Patients are responsible for their own health to the extent that they are capable—that is, to the extent that they have the knowledge and skills that allow them to participate in improving their health. Patients must also be responsible in their use of resources when they need health care.

Achieving The Goals Of Primary Care As Defined

The committee believes that these attributes of primary care are highly desirable and achievable over time. It also believes that the degree to which current primary care practices match these attributes varies considerably. However, the committee did not want to propose a limited definition of primary care that sets goals that might be more immediately achievable by most practices but does not present challenging goals for the future. Neither did the committee want to establish a commendable but ideal definition of primary care that would bear little relationship to current realities.

In the committee's judgment, all practices deserving the primary care label can aspire to many of the attributes in the near term; indeed, some may already be there. In the spirit of continuous quality improvement, however, the committee believes that all primary care activities must strive toward a fuller realization of these attributes. The pace of accomplishment will vary depending on a practice's starting point, its circumstances, and its resources.

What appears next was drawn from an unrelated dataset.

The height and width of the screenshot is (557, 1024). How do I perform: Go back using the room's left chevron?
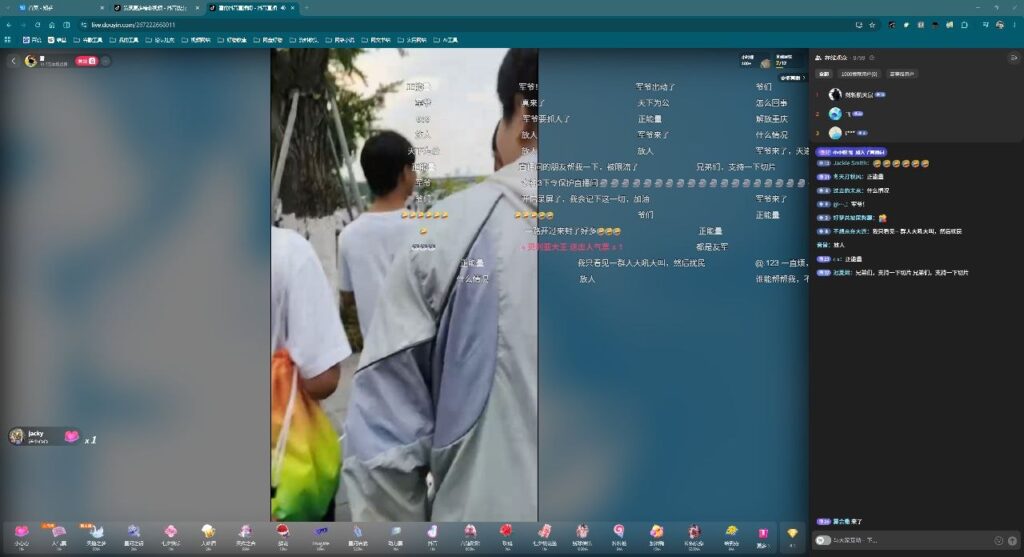13,61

The committee has already indicated its belief that the achievement of the desired attributes of primary care will be easier in some form of integrated delivery system serving a defined population than in isolated practices without a defined member population. A major advantage of integration lies in providing infrastructure support for personal health care services and for developing systems of accountability. Such arrangements often do not exist in many primary care settings and may be a long time in coming. In the meantime, every practice can move toward meeting the goals of primary care.